Le posizioni sono quattro, una per corrente. Unicost vorrebbe rinnovare il patto politico che regge la giunta per confermarla nei pieni poteri: «Non vogliamo essere responsabili di una crisi storica, la salvaguardia dell’Anm è un bene superiore», dice Alfonso Scermino, giudice a Nocera Inferiore. Area si dichiara indisponibile a qualsiasi nuova intesa politica e considera praticabile solo la proroga della giunta fino alle elezioni: «Le condizioni politiche non sussistono più, altre giunte si facciano avanti se ci sono», sostiene Alcide Maritati, giudice a Lecce. Ma Magistratura indipendente intende restare fuori da ogni accordo e chiede solo le elezioni immediate. Anche prima dell’estate insiste Giancarlo Dominijanni, pm a Pisa (ma dovendosi sperimentare il voto elettronico la strada è impraticabile). Infine Autonomia e Indipendenza andrebbe avanti con la stessa giunta e «un accordo politico minimo» come lo descrive Cesare Bonamartini, giudice a Brescia.

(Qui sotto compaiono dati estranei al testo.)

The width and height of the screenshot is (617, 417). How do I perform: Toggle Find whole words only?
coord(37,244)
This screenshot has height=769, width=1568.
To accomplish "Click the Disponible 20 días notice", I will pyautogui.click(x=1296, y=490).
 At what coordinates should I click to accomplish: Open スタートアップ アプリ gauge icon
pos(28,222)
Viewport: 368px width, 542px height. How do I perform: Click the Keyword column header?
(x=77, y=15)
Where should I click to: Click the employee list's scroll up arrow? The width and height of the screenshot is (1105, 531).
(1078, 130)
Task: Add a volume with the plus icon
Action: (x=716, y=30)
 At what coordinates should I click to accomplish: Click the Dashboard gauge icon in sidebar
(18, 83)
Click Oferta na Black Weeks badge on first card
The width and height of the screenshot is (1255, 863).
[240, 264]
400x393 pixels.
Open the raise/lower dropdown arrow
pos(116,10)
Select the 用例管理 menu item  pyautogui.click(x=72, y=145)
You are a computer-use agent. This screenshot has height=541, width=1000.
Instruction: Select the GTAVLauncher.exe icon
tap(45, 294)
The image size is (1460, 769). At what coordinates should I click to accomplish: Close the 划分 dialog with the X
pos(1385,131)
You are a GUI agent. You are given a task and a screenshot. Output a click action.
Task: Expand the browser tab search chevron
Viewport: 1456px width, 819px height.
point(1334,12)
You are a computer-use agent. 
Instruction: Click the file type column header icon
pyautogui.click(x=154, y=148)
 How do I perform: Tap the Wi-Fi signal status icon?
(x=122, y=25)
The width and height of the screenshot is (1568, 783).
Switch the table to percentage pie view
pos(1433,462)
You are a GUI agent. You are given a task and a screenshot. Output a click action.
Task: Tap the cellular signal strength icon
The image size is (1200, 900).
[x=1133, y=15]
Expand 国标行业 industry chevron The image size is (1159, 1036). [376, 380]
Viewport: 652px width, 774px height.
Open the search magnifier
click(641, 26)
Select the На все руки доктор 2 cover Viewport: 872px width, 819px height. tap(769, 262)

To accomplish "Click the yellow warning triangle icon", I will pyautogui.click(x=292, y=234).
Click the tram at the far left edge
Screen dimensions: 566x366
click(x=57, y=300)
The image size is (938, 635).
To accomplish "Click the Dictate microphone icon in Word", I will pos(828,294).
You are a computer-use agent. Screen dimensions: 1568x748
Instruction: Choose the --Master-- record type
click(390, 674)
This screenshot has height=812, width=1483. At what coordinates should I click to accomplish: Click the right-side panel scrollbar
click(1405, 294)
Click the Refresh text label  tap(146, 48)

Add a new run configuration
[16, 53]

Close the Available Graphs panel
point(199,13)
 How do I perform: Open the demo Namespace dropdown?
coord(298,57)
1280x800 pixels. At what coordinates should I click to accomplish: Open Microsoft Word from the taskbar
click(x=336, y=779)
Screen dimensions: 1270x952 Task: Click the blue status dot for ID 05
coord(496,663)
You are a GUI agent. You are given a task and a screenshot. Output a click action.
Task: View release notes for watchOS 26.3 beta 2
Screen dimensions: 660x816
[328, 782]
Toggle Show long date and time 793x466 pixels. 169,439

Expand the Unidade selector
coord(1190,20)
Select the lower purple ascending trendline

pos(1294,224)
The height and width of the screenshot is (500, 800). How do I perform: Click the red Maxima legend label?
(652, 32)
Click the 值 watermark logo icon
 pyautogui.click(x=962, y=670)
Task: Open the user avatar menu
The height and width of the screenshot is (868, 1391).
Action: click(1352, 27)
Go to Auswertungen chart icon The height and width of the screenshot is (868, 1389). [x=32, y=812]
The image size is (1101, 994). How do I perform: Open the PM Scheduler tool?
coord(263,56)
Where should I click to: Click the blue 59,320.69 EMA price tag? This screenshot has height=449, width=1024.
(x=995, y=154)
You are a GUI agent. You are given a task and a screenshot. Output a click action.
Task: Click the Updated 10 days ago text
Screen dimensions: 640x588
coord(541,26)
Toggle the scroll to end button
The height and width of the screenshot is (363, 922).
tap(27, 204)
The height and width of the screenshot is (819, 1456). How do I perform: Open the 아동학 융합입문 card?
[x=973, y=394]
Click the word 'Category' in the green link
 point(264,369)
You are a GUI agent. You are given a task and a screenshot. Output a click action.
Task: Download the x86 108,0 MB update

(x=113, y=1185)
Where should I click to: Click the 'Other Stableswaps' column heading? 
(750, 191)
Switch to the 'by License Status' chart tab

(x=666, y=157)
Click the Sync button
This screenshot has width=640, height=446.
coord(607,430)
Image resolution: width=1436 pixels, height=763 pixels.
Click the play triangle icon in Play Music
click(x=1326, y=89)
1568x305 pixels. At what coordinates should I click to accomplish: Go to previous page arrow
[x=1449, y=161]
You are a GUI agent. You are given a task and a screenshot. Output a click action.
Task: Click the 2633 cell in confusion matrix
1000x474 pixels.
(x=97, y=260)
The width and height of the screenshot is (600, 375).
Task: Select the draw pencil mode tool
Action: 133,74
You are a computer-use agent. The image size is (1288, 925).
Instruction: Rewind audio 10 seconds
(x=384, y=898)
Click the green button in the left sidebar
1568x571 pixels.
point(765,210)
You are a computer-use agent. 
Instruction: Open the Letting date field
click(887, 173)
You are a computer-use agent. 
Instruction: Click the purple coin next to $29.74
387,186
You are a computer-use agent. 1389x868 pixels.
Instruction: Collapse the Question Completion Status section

Dall’impasse secondo il presidente della giunta Luca Poniz si esce chiarendo che «l’Anm non è a rischio scioglimento e chi lo chiede deve vergognarsi visto che è una cosa che ha fatto solo il fascismo». La giunta, per Poniz, «rimane in sella» nella sua attuale composizione, «per dare continuità alla rappresentanza della magistratura».

Il presidente tenta una difesa orgogliosa delle toghe di fronte alla pubblicazione delle intercettazioni rubate dal trojan nel telefono di Palamara: «Respingiamo l’idea che quelle conversazioni frammentarie possano descrivere la magistratura. Parliamo a nome di quei magistrati che in quelle chat non ci sono e in quelle chat non si riconoscono. Cosa non va nelle relazioni con i politici non ce lo devono dire i politici che le hanno cercate».
La giunta, nelle intenzioni annunciate ieri sera da Poniz, continuerà con l’identica composizione, malgrado negli ultimi giorni tra Area e Unicost si sia registrata una rottura anche a colpi di comunicati e interviste. L’unica cosa che Poniz concede alle richieste di Mi è quella di «verificare insieme la possibilità di tenere le elezioni al più presto, anche prima di ottobre». E poi il lavoro della giunta sarà sorvegliato da vicino dal parlamentino, il comitato direttivo centrale dove Mi è ben rappresentata, che si riunirà costantemente. Anzi, al termine dei lavori di ieri sera – solo due ore, contro le dieci di sabato – c’è già una prima convocazione. All’ordine del giorno c’è proprio la valutazione della relazione dei probiviri sui magistrati coinvolti nello scandalo delle nomine orchestrate. Nuove tensioni si annunciano.